- **DIRECTIVE 1**:
Translate this sentence from the text headed "Exam Time" into Spanish: "Some students have improved a lot this semester, and their grades show it."
- **DIRECTIVE 2**:
In the text headed "Exam Time," list every task each student must complete during the final oral exam.

- **DOCUMENT EXTRACT**:
────────────────────────────────────────

The next (and not so depressing) list will be posted shortly, so stay tuned!  I wanted to save the best things I want to remember for last.

Exam Time

Last week after Friday’s classes, I was elated: the classroom part of teaching here is finally over.  It was a hard week of review–hard because the students didn’t seem to realize I was doing it for their benefit and didn’t pay extra attention–but it was tempered with the happy thought that we were almost finished. There were moments during that week, however, where I was able to feel a tinge of sadness that I would be leaving some of these kids who have become a source of some joy to me.

Some classes are really fun to teach, and I am a different person when I am with them than when I am with a terrible class. The good classes are the ones who pay attention and actually love learning, the bad ones hate being told anything.  I am able to be freer and joke more with the good classes, because I know that I have their respect, but with the bad classes, I can’t show much of that side of me, because if I loosen up much at all they walk all over me, and don’t hesitate to show their disrespect.

By my last class on Friday, I had worked up so much energy in the sheer anticipation of almost being done, that I was a far quirkier teacher than I usually am, and had them in stitches the whole class period.  It was kind of like an out of body experience, to be honest.  I’m pretty sure they couldn’t believe how much energy I had, because I’m usually not that chipper with them on Friday at 4:25 pm.

This past week, I’ve been giving the final oral exams to my students.  I have written 3 tests so that the students can’t listen in on the previous student and copy their answers (cheating is unbelievably rampant).  Each student has 2-3 minutes to answer my questions, correctly pronounce some sentences, use two vocabulary words correctly in a sentence, and describe a picture.  That’s it.  It’s a short test, but that’s necessary in order to get through all the kids.  I got through something like 325 kids this week, and that’s not quite half of them.  Testing is easier than teaching in the classroom–I can save my voice and some energy, but it’s still draining to do 3 class periods in a row.  I am grateful to sit down though and do more listening that speaking so that I can really gauge each student’s progress.

In the Oral English teachers’ classes at this school, only 20 points of their final grade is obtained.  The Chinese English teachers’ classes make up 80 percent of their grade, which is probably another reason why we don’t matter that much to the administration or students.  10 points of the final grade is for class behavior and participation, and 10 points is for the actual exam.  By this time in the year, for most students, I can take one look at their faces and know exactly what behavior score they should get.  Last semester, it wasn’t as easy to remember, so I was slightly more generous in giving them the benefit of the doubt.  It may have satisfied my sense of justice and dignity to give low behavioral scores to the students with awful attitudes and behavior in class, but it felt even better to give high marks to those who  deserved them. Some students have improved a lot this semester, and their grades show it.

Next week, we will finish the exams, and if any students are absent and miss the exam, then we have another week of contract left for them to make it up.  I am hoping that I can finish all of the testing next week so that we will have a free week to just relax, pack, and say goodbye to all of our favorite people and places in the city.  Only three more weekends left in China.  I can hardly believe it.

────────────────────────────────────────

- **DATASET RECORDS**:
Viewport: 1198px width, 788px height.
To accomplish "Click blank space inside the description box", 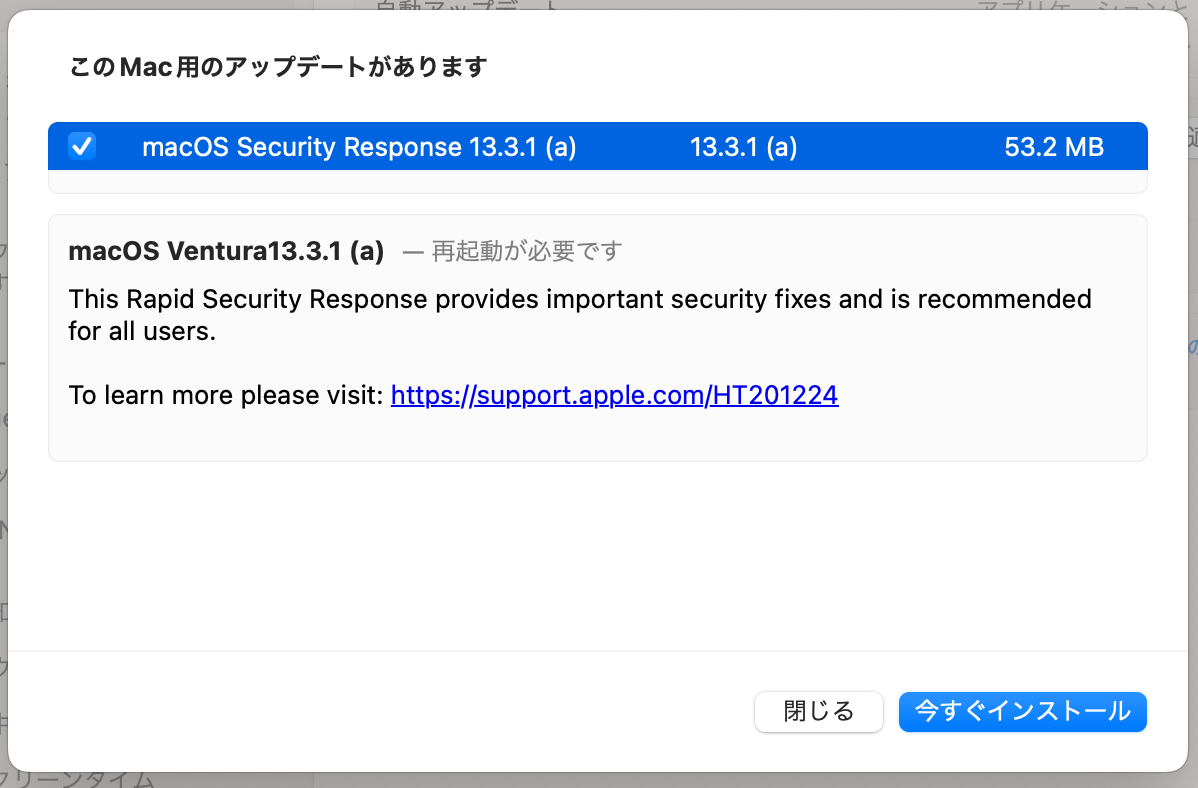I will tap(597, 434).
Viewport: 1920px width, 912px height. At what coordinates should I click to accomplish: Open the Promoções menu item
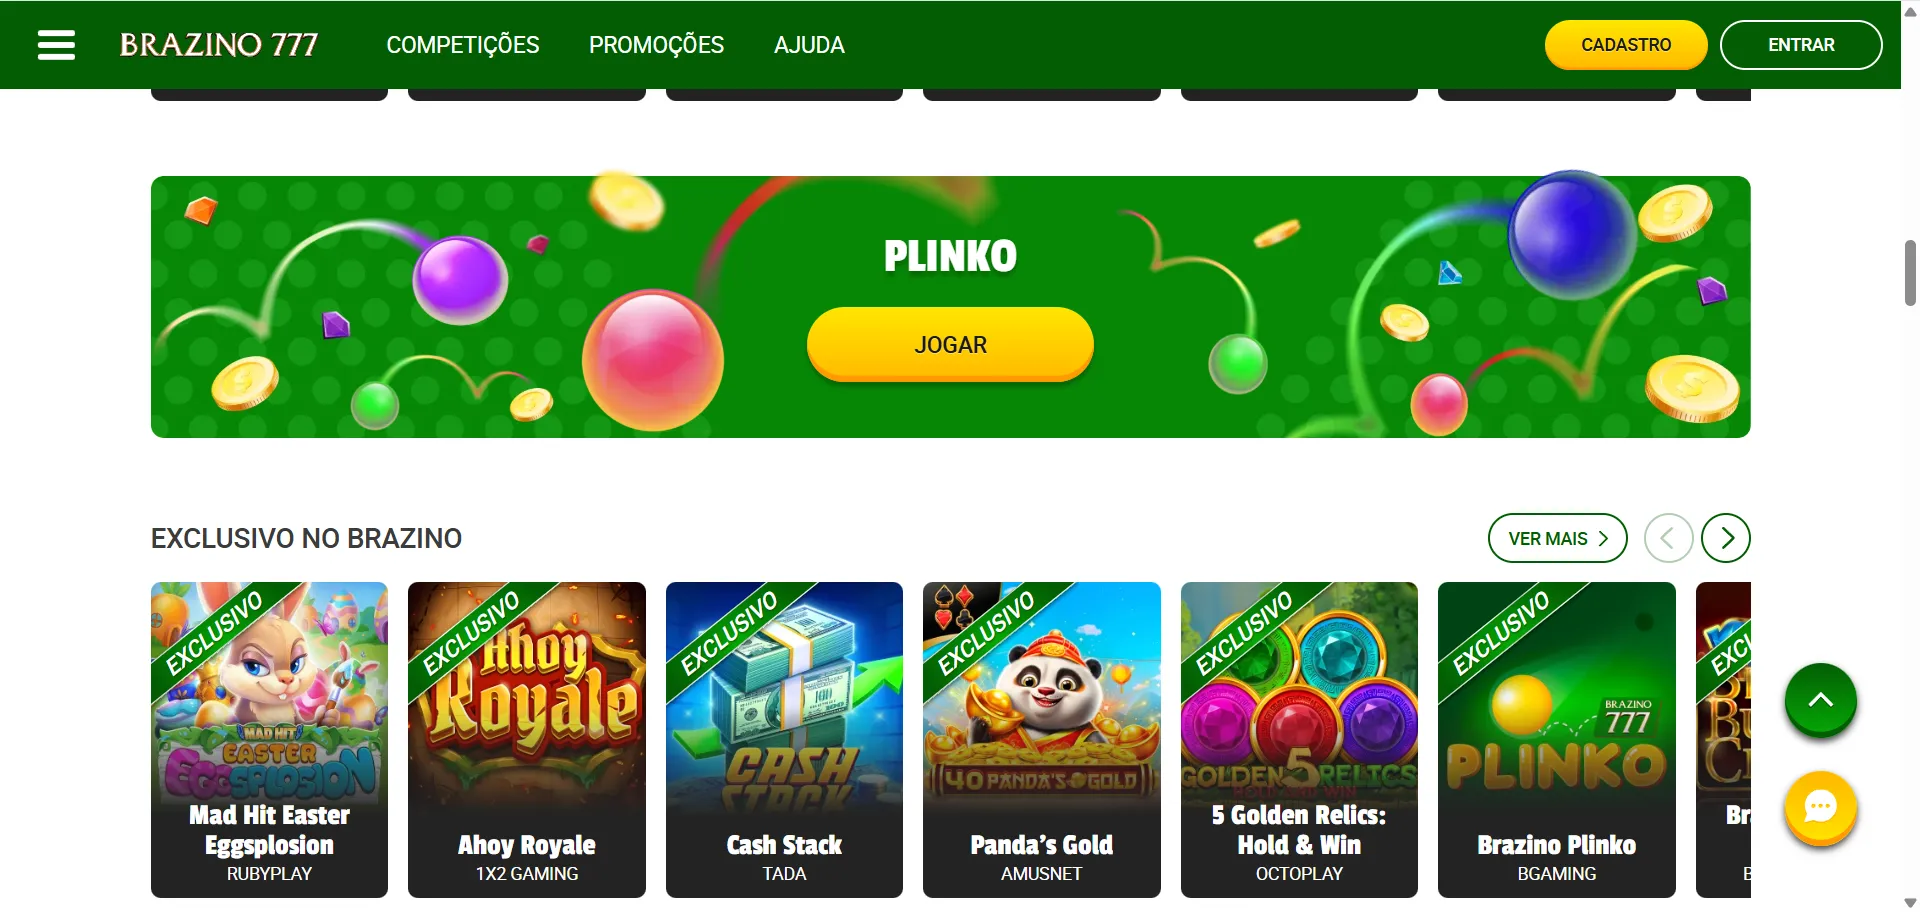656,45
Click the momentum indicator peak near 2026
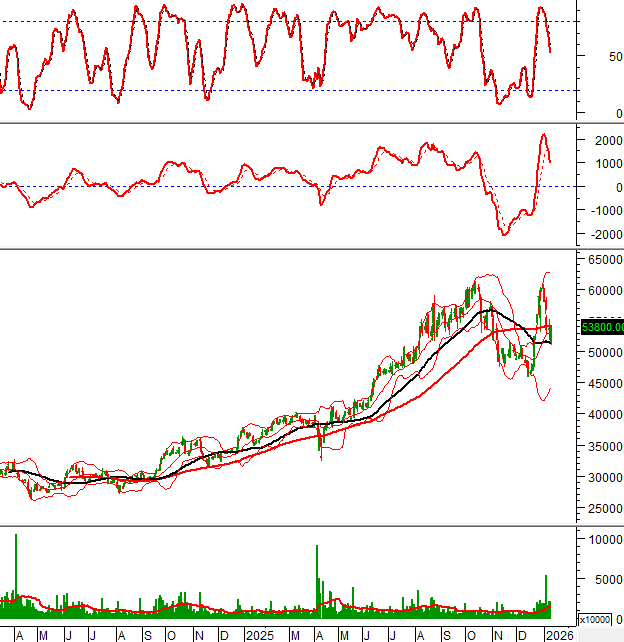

────────────────────────────────────────

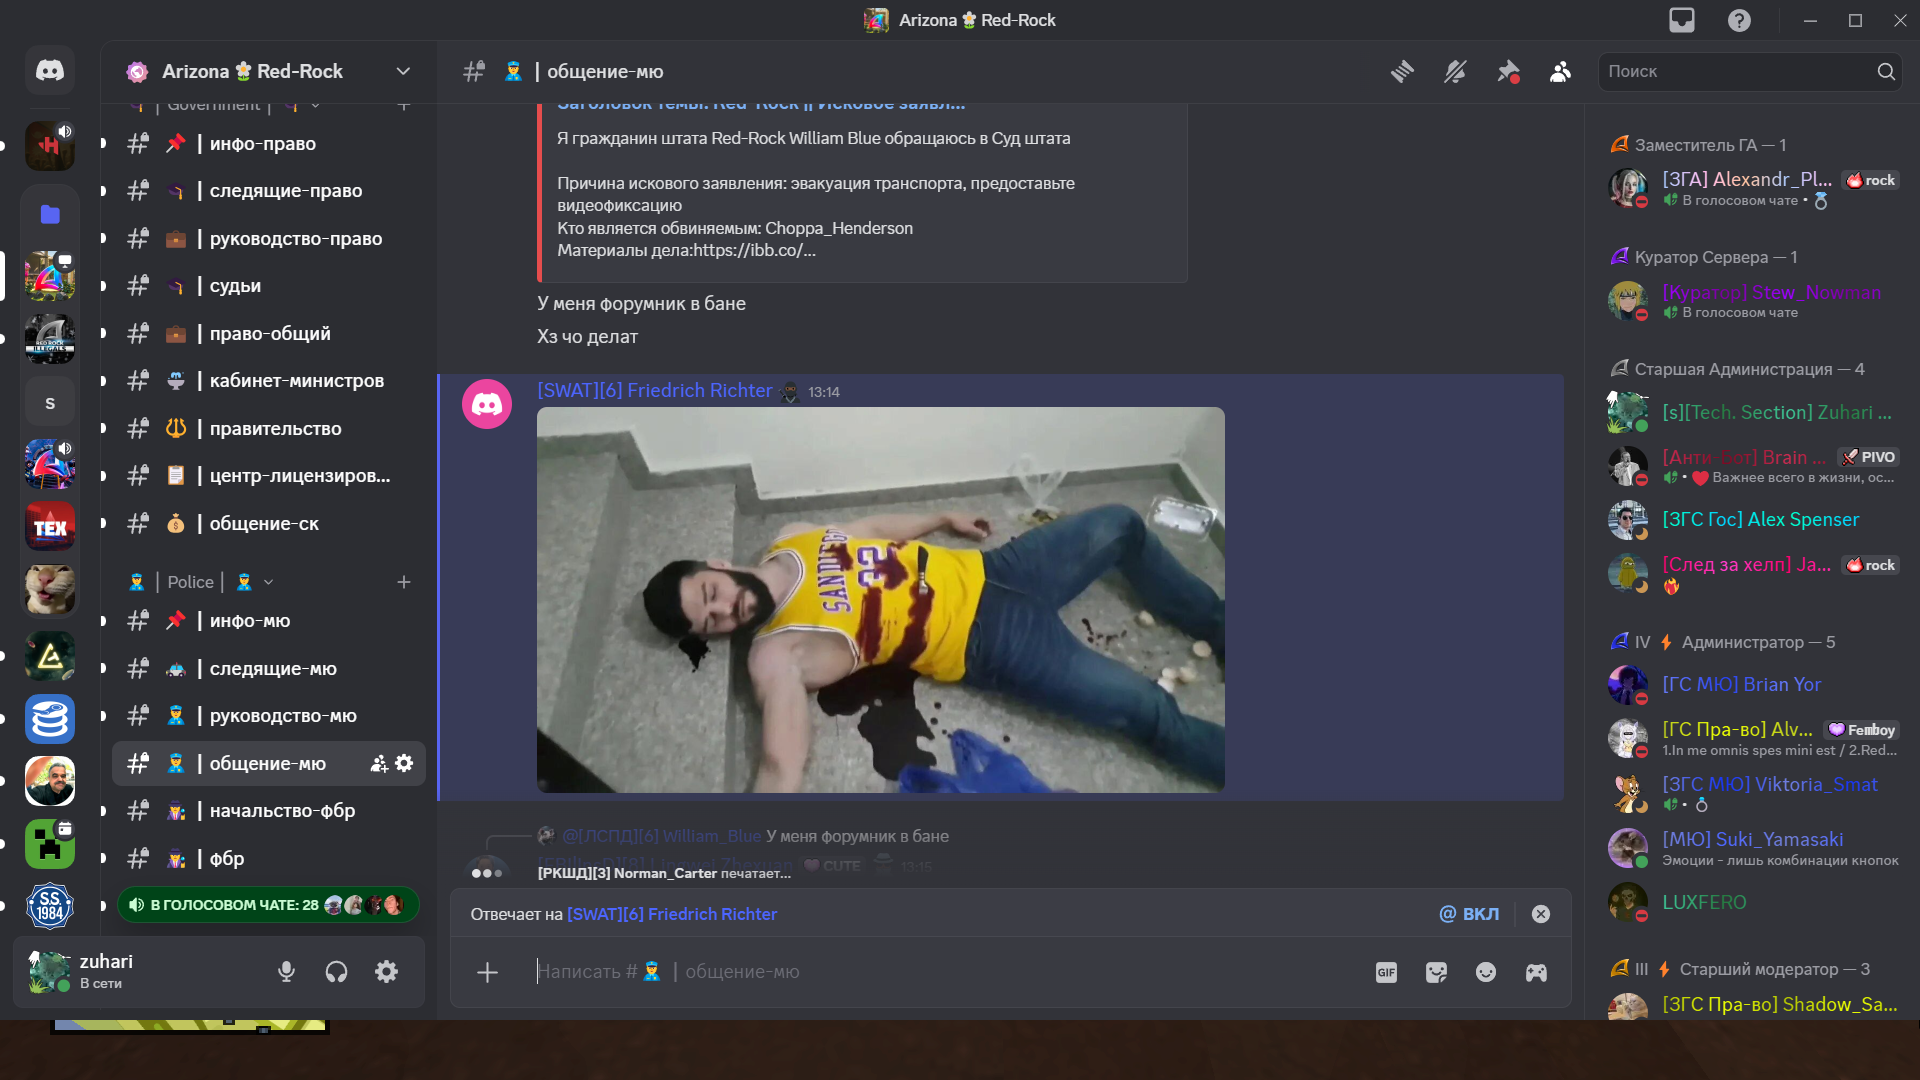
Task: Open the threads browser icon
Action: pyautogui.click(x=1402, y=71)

────────────────────────────────────────

- **EXERCISE RESULT 1**:
Algunos estudiantes han mejorado mucho este semestre, y sus calificaciones lo muestran.

- **EXERCISE RESULT 2**:
- Answer the teacher's questions
- Correctly pronounce some sentences
- Use two vocabulary words correctly in a sentence
- Describe a picture